It is recognized that a well which upon completion may be a Gas Well may
thereafter become an Oil Well, and vice versa, a well which upon completion
is an Oil Well may thereafter become a Gas well. Consequently, each party
hereto at any time may request that a gauge of any well or xxxxx shall be
made to determine the proper classification of such well, and such gauge
shall be made under the conditions and subject to the provisions set forth in
Article 2 hereof, provided that any additional expense incurred by the then
well owner (upon the demand of the other party for a gauge) over and above
the ordinary expense of operating said well shall be paid by such other
party. If at the time any such well or xxxxx are so gauged, the
classification thereof is such that it was the then owner's type of well, and
as the result of said gauge the classification of such well becomes the other
party's type of well, then the then well owner shall have the right within
fifteen (15) days to change the equipment in or the method of operation of
said well so as to require its classification as such then well owner's type
of well, and shall have the right to commence within fifteen (15) days after
such test, operations for deepening or plugging back said well in an attempt
to require its classification as such owner's type of well.

What you need to do
According to the well classification passage, why may either party request a gauge of a well at any time? Explain in one to three sentences. The lines that come next are unrelated to the well classification passage.

Data shown
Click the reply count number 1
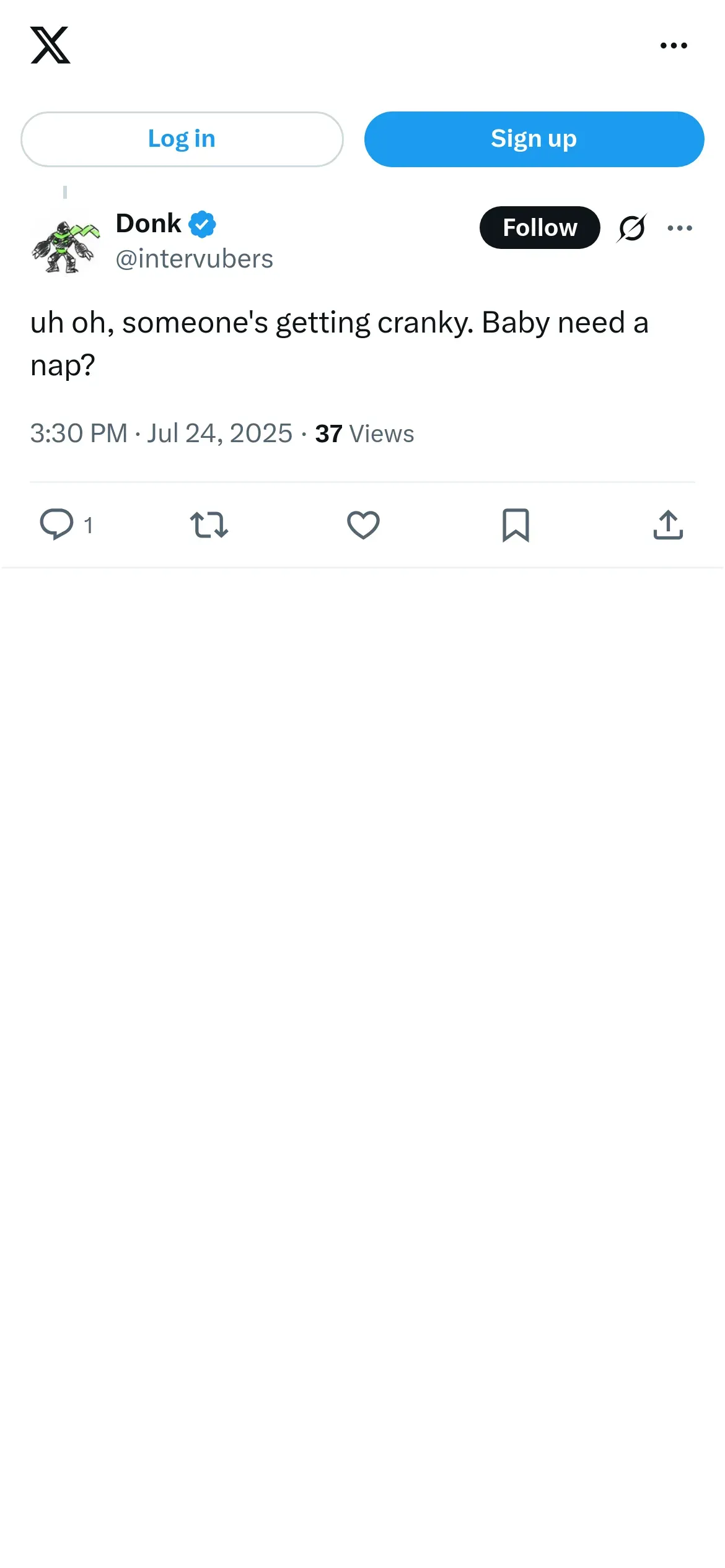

Response
A well that is a Gas Well on completion may later become an Oil Well, and a well that is an Oil Well on completion may later become a Gas Well. Because of this, either party may ask for a gauge to determine the well's proper classification.